AUS-based global wealth management firm was facing a seemingly insurmountable challenge. If its advisors could use real-time portfolio updates to offer their customers products and services that were precisely tailored to their needs, it would transform the business — but this wasn’t possible with their current IT set-up. At the root of the problem was the accuracy, consistency, timeliness and accessibility of data.
Like every wealth management company, the firm has several key applications — covering financial planning, trading, reconciliation, reporting, custody and CRM, among other capabilities — that have been built on a range of platforms or acquired from third-party vendors over a number of years. As a result, these legacy systems often connect and communicate poorly with each other, and with new products and platforms.
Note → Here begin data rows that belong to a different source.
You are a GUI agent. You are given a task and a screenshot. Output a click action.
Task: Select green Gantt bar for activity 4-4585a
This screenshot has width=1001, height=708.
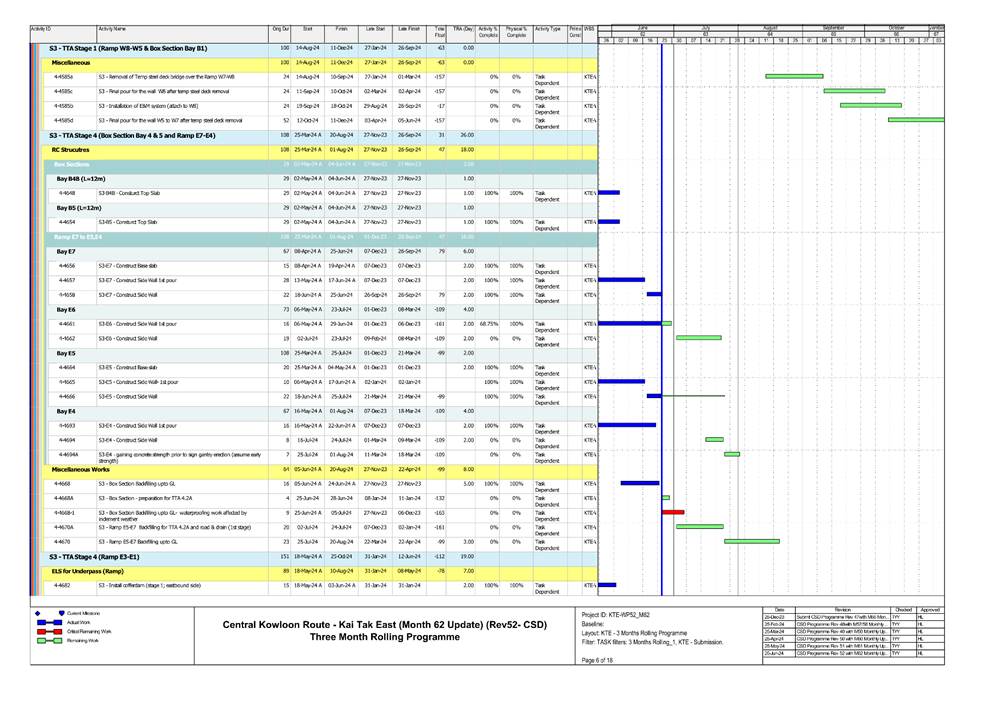point(794,76)
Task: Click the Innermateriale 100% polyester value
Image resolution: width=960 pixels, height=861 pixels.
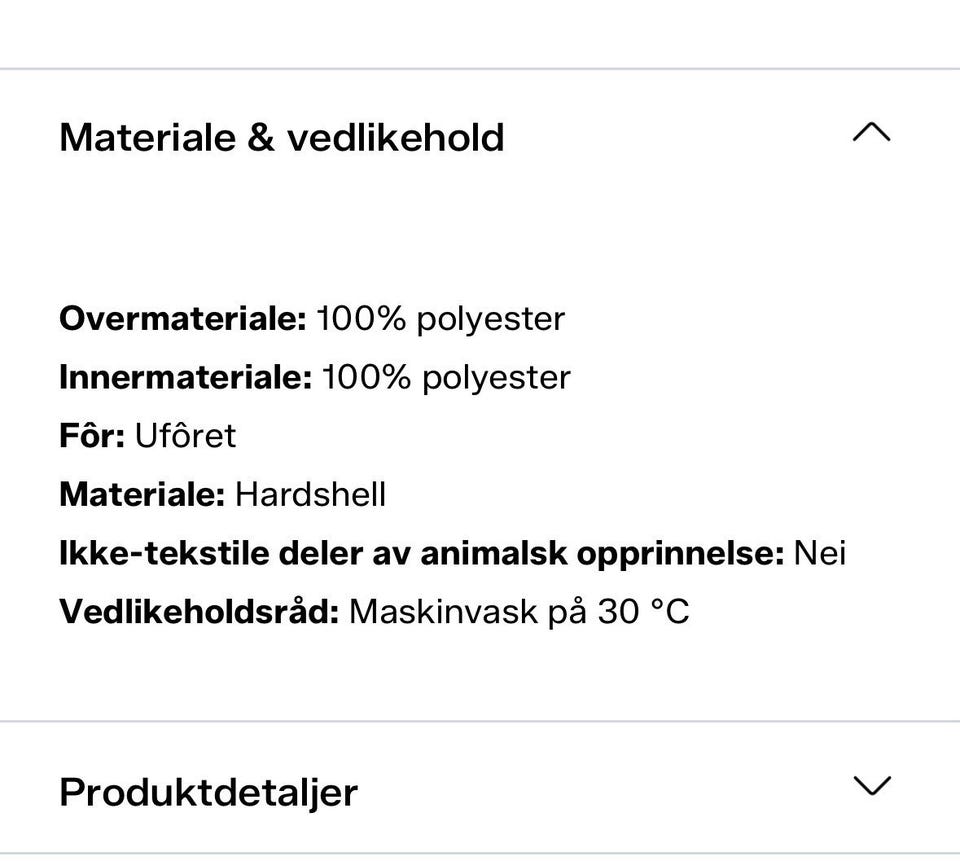Action: point(446,378)
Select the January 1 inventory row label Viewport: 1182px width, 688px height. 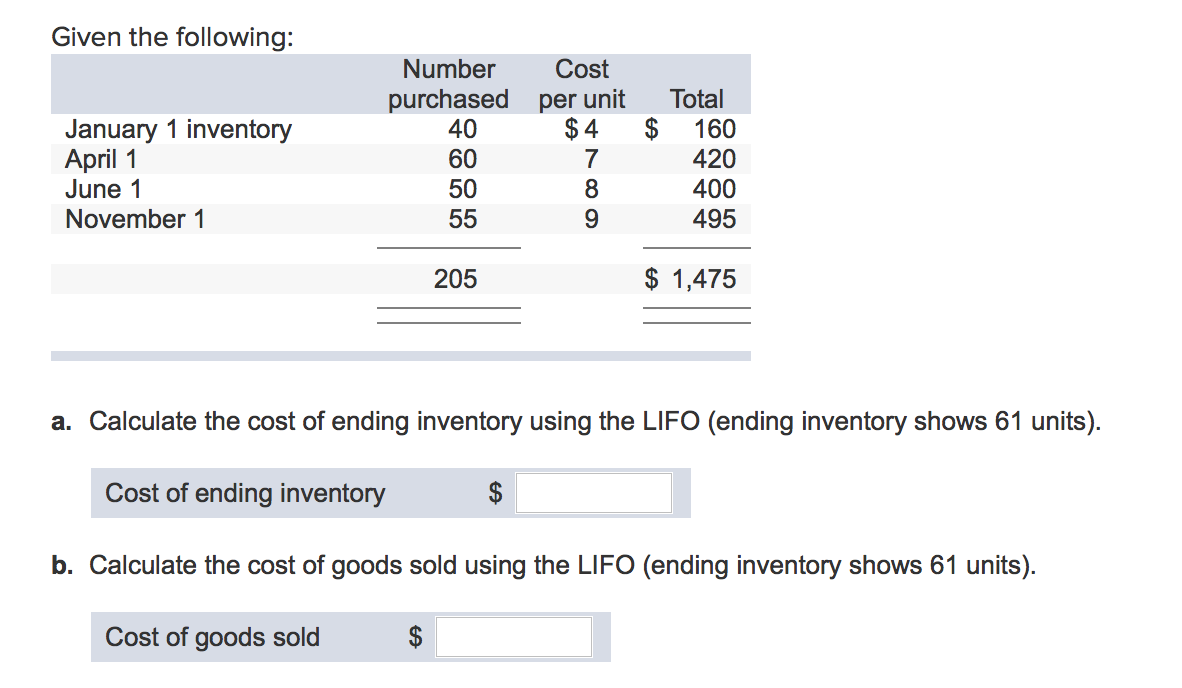click(x=178, y=129)
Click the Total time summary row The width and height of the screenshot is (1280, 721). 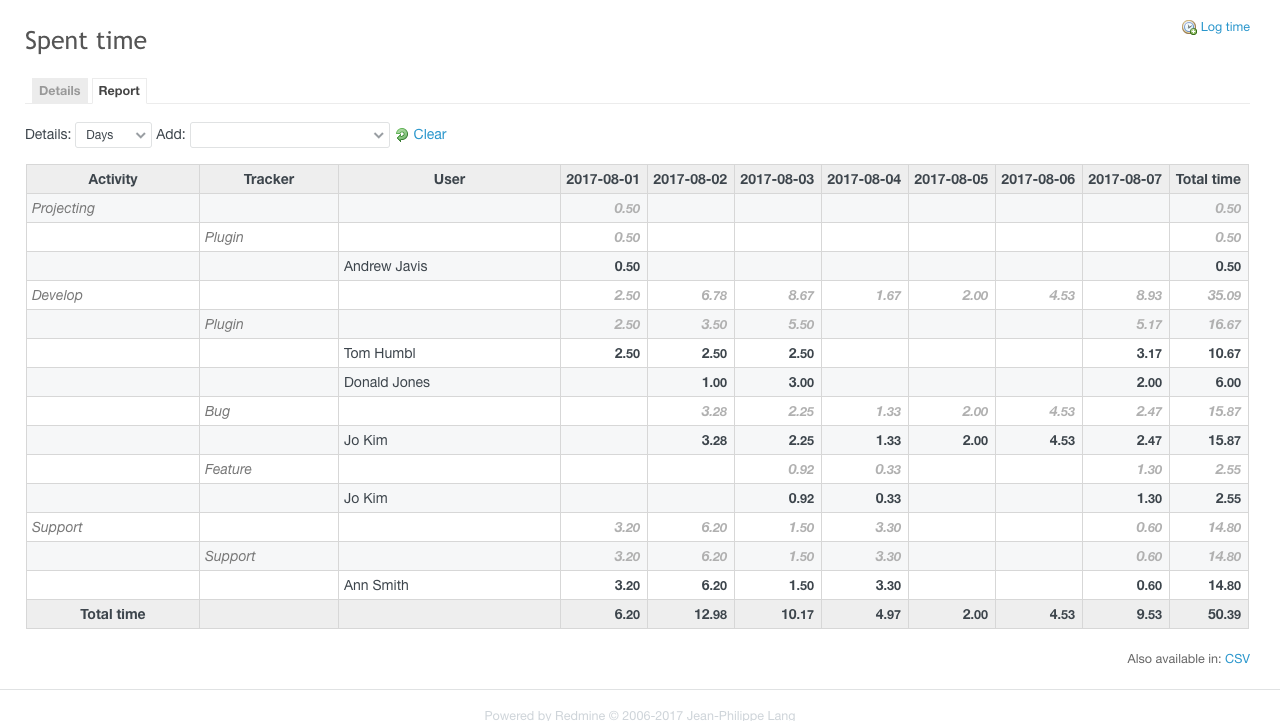tap(112, 614)
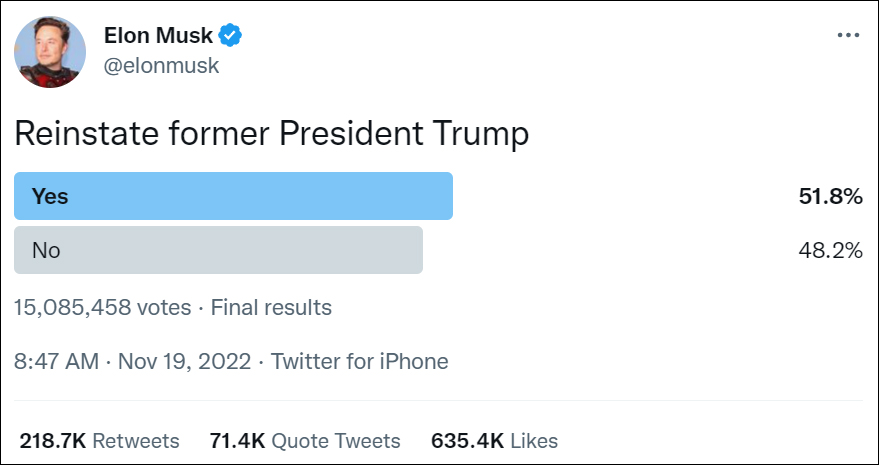Open the 8:47 AM timestamp link
This screenshot has width=879, height=465.
pos(55,361)
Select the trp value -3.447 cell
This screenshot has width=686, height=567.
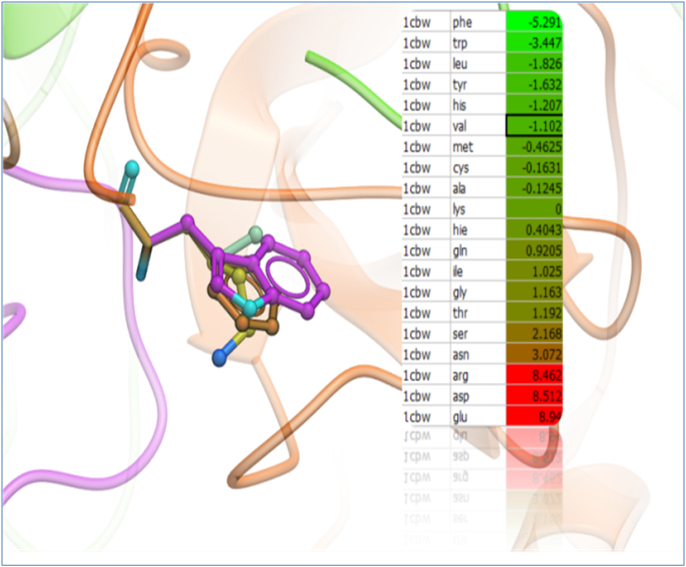point(533,42)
This makes the firms’s advisors less productive.
“This is an industry-wide problem,” says Sourav Moitra, FSO Consulting Wealth and Asset Management Managing Director, Ernst and Young LLP. “There is no consistency in the data, and the ultimate impact on the client is a poor experience where they can’t even get a straight answer from their advisor about how much their portfolio is worth.”
Moitra explains that an advisor at the wealth management company will frequently find themselves having to enter the same data multiple times in different applications, which is laborious and frustrating. And, because data processing and communications between platforms are slow, they don’t enable advisors to see and act on the latest data in real time. For example, a customer’s net worth may vary depending on which platform the advisor is using, as some will update more quickly than others. And when an account is created for a new customer, the advisor typically can’t see it until the following day. This is frustrating for both parties.
As a result of these data-related issues, the wealth manager was losing advisors — and in turn, those advisors’ clients and their associated assets under management. Moreover, it couldn’t be as nimble as competitors in offering clients improved products or services. The company knew that it urgently needed to modernize its data integration architecture to be agile; however, its inflexible architecture was expensive to upgrade and time-consuming to modernize.